◆ Data in this exercise ◆

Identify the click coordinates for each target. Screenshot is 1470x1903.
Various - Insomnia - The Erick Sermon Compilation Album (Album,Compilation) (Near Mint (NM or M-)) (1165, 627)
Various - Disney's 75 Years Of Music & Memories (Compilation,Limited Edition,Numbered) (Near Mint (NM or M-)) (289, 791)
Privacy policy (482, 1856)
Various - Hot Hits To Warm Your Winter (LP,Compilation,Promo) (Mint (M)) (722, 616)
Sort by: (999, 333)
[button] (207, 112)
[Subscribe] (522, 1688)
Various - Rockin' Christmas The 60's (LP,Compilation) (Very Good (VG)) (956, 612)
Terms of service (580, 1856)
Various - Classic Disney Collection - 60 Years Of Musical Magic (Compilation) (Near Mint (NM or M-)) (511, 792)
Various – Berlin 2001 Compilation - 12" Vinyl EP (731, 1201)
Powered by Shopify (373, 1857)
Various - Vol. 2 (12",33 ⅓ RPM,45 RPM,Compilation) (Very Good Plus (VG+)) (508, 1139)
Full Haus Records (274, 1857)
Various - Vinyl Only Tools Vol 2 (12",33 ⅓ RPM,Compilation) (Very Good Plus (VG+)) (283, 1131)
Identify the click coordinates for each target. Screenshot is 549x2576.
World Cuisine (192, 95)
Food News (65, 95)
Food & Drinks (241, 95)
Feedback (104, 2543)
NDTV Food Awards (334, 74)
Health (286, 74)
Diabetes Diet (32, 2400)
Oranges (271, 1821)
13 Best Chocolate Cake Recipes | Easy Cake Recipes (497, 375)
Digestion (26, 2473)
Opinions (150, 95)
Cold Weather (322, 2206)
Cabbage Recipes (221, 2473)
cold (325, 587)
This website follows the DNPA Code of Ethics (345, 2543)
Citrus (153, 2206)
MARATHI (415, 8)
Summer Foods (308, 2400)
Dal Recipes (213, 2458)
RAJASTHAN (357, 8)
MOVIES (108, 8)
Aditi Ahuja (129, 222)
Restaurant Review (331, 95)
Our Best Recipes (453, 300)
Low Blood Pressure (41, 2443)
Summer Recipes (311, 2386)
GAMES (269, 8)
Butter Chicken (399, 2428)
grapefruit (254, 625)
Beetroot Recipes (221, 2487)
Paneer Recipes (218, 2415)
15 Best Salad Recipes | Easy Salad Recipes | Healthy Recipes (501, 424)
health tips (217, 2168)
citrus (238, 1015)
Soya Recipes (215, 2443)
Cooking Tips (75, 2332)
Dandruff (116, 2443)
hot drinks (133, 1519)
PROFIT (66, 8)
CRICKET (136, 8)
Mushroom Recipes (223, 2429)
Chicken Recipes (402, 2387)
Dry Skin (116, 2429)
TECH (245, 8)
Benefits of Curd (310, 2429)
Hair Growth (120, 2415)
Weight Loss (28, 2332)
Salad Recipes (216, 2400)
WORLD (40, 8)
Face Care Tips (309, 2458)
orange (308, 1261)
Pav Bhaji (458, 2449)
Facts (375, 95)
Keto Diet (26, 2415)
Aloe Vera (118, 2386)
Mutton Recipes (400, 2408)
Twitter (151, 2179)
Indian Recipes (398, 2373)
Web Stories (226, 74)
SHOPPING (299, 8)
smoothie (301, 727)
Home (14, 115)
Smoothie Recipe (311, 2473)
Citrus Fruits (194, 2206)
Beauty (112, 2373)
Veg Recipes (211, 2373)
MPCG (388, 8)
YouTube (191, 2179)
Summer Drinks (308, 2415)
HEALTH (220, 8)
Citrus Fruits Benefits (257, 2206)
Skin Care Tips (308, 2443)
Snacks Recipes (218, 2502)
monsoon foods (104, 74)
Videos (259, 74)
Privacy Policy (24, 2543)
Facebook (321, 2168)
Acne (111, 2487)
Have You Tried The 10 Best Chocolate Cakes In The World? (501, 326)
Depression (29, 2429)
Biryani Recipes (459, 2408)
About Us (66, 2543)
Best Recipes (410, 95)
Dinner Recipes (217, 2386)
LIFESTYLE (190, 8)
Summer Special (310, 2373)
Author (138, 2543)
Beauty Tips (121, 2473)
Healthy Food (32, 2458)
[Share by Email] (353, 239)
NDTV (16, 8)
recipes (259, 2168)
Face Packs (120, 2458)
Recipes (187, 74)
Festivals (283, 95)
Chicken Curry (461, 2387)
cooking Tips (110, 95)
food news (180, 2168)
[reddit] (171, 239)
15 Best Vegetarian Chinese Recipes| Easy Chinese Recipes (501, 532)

◆ Task requirements ◆
Extract every line of the records above that contains the word "Vinyl".

◆ Written answer ◆
Various – Berlin 2001 Compilation - 12" Vinyl EP (731, 1201)
Various - Vinyl Only Tools Vol 2 (12",33 ⅓ RPM,Compilation) (Very Good Plus (VG+)) (283, 1131)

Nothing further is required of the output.